Conasprella lenhilli
- Conservation status: Data Deficient (IUCN 3.1)

Scientific classification
- Kingdom: Animalia
- Phylum: Mollusca
- Class: Gastropoda
- Subclass: Caenogastropoda
- Order: Neogastropoda
- Superfamily: Conoidea
- Family: Conidae
- Genus: Conasprella
- Species: C. lenhilli
- Binomial name: Conasprella lenhilli (Cargile, 1998)
- Synonyms: Conasprella (Dalliconus) lenhilli (Cargile, 1998) · accepted, alternate representation; Conus lenhilli Cargile, 1998 (original combination); Dalliconus lenhilli (Cargile, 1998);

= Conasprella lenhilli =

- Authority: (Cargile, 1998)
- Conservation status: DD
- Synonyms: Conasprella (Dalliconus) lenhilli (Cargile, 1998) · accepted, alternate representation, Conus lenhilli Cargile, 1998 (original combination), Dalliconus lenhilli (Cargile, 1998)

Species of gastropod

Conasprella lenhilli, common name the brown-flamed cone, is a species of sea snail, a marine gastropod mollusk in the family Conidae, the cone snails and their allies.

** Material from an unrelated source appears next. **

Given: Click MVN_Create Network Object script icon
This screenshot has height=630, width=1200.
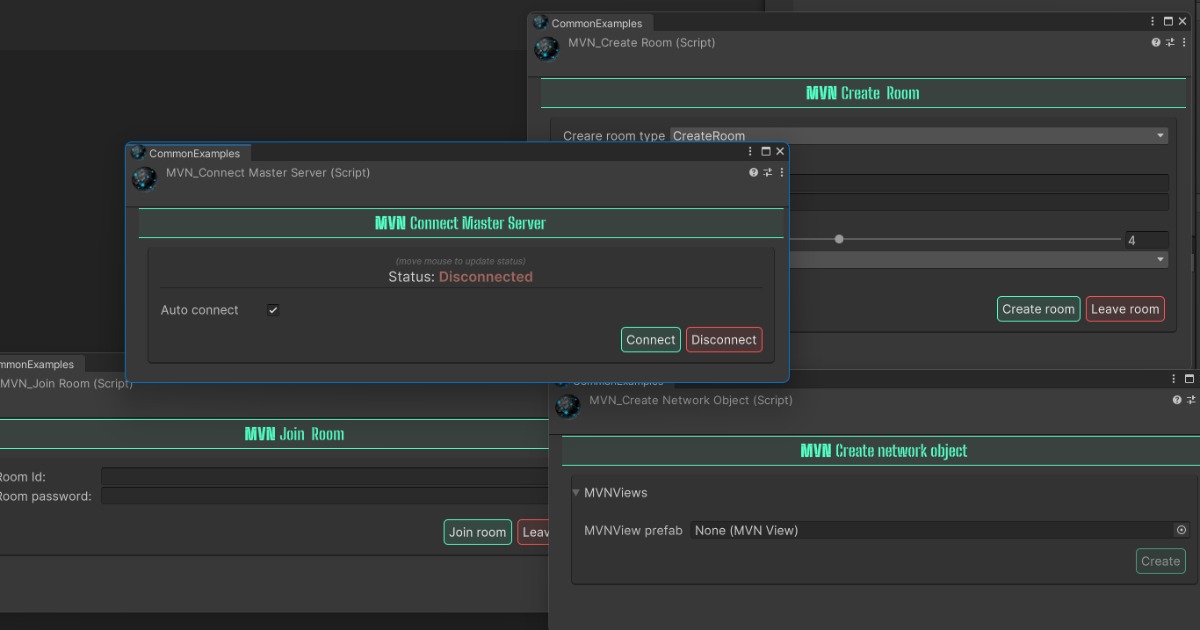Looking at the screenshot, I should pos(568,406).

Like all species within the genus Conasprella, these cone snails are predatory and venomous. They are capable of stinging humans, therefore live ones should be handled carefully or not at all.

==Distribution==
This species occurs in the Caribbean Sea off Turks & Caicos.

== Description ==
The maximum recorded shell length is 41.3 mm.

== Habitat ==
Minimum recorded depth is 440 m. Maximum recorded depth is 440 m.